Gray, who wore No. 50 his first two years at Oregon, will switch to “O” with the Irish. That puts him in the same conversation with the late, great Louis Nix III, a 6-foot-2, 342-pound nose tackle who wore No. 1 in 2013 as he closed out his run as “Irish Chocolate.”

Big guys tend to acquire nicknames along the way.

“I’ve always been called Big Red since Little League,” Gray said. “That’s a funny one to me.”

Christian Gray, Notre Dame’s senior cornerback, arrived from St. Louis’ De Smet High School in 2023 with a similar nickname: The Franchise. That was bestowed upon him by his aunt.

With three years of remaining eligibility, Tionne (rhymes with “Deon”) Gray could be a long-term issue for Notre Dame opponents. At Oregon, he made three starts as a redshirt freshman, finishing with 18 tackles, including two for loss, plus a quarterback hurry.

“Nobody is going to outwork me,” he said, “and I’m going to always ― always ― be a team player first.”

Pittsburgh transfer Francis Brewu, a junior defensive tackle who is nearly 60 pounds lighter than Gray, threw his head back and laughed when asked about “Da Issue.”

“Is that what they call him?” Brewu said. “OK.”

Since arriving on campus a month ago, the two interior linemen have shared meals and conversations as they have forged a budding friendship. On the field and in the weight room, Gray has shown indications he could live up to his nickname.

“Man, he’s a freak of nature,” Brewu said. “He’s big, he’s athletic, he’s everything you want in the prototypical D-tackle. And he’s a real good guy, too. He’s a hard worker. I think he’s going to be an issue. I think this whole team is going to be an issue for everybody.”

Tionne Gray’s self-talk: ‘Just go dominate’

Gray asked Notre Dame’s nutrition staff for a meal plan that would help him drop down to 315-320 pounds. He’d like to be even quicker on the field while still maintaining the run-stuffing attributes that demand double teams in the trenches.

He blocked a field-goal attempt to spark Oregon’s first-round romp over James Madison in the College Football Playoff. Gray added two tackles in the 51-34 win, including a shared TFL, and came away with increased confidence he plans to carry over to his new team.

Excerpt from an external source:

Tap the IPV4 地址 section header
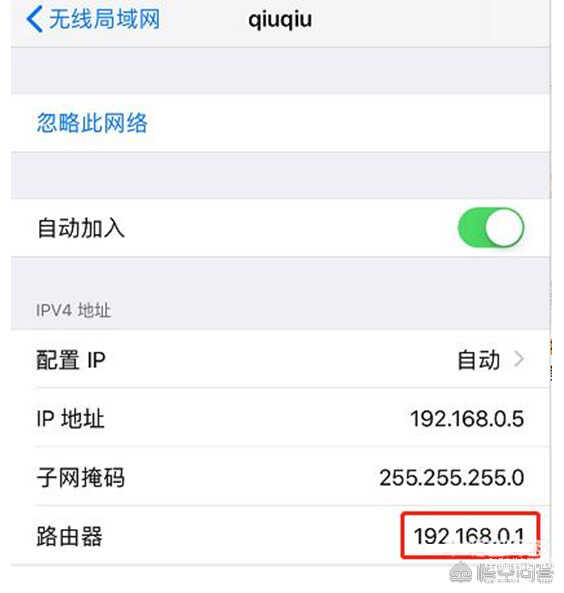pos(73,310)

“Once the College Football Playoff got there, I was just like, ‘It’s the playoffs, everything is worth more. Just go. Just go dominate,’“ Gray recalled. “I really showed myself when I play freely how dominant I can really be.”

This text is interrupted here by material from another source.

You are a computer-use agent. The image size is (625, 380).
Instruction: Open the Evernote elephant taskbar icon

Gray played 232 total snaps (15.5 average) across 13 games for the Ducks, including all three CFP games. Just 15 of those snaps, combined, came in regular-season games against Indiana and Washington.

He also missed back-to-back games in November against Minnesota and USC with an undisclosed ailment.

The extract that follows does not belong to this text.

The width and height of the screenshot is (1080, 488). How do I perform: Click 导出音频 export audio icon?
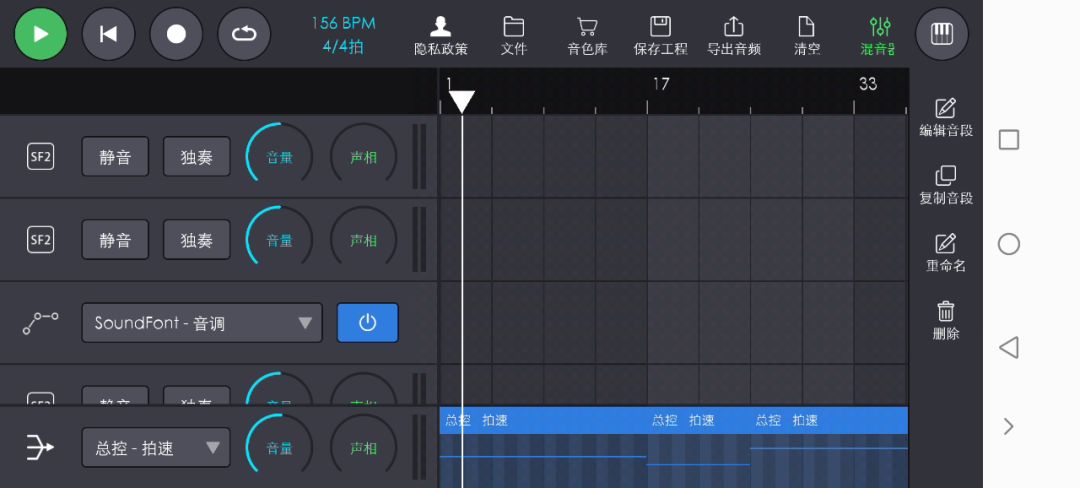[733, 35]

Gray admitted he could get “in and out” of his own head at times with the Ducks.

“I’d play freely, but then sometimes I’d be a little hesitant,” he said. “(In the CFP), I made sure I stayed in my gap, controlled my gap, but also I just realized with how big I am, just go dominate. I’m going to go make the play.”

Missouri was also in the mix for Gray before he committed on Jan. 15. Notre Dame’s hiring of former Indianapolis Colts defensive line coach Charlie Partridge played a key role in Gray’s decision, in part because of Partridge’s NFL association with veteran defensive tackle DeForest Buckner.

The seventh-overall pick out of Oregon in 2016, Buckner (6-7, 295 pounds) has made the Pro Bowl three times in his 10-year career.

“One of the main players I studied was DeForrest Buckner,” Gray said. “We have a similar body frame. I know I’m a little bit heavier. I know (Partridge) coached DeForrest Buckner, a great player. That’s who I aspire to be. He coached him; he’ll coach me.”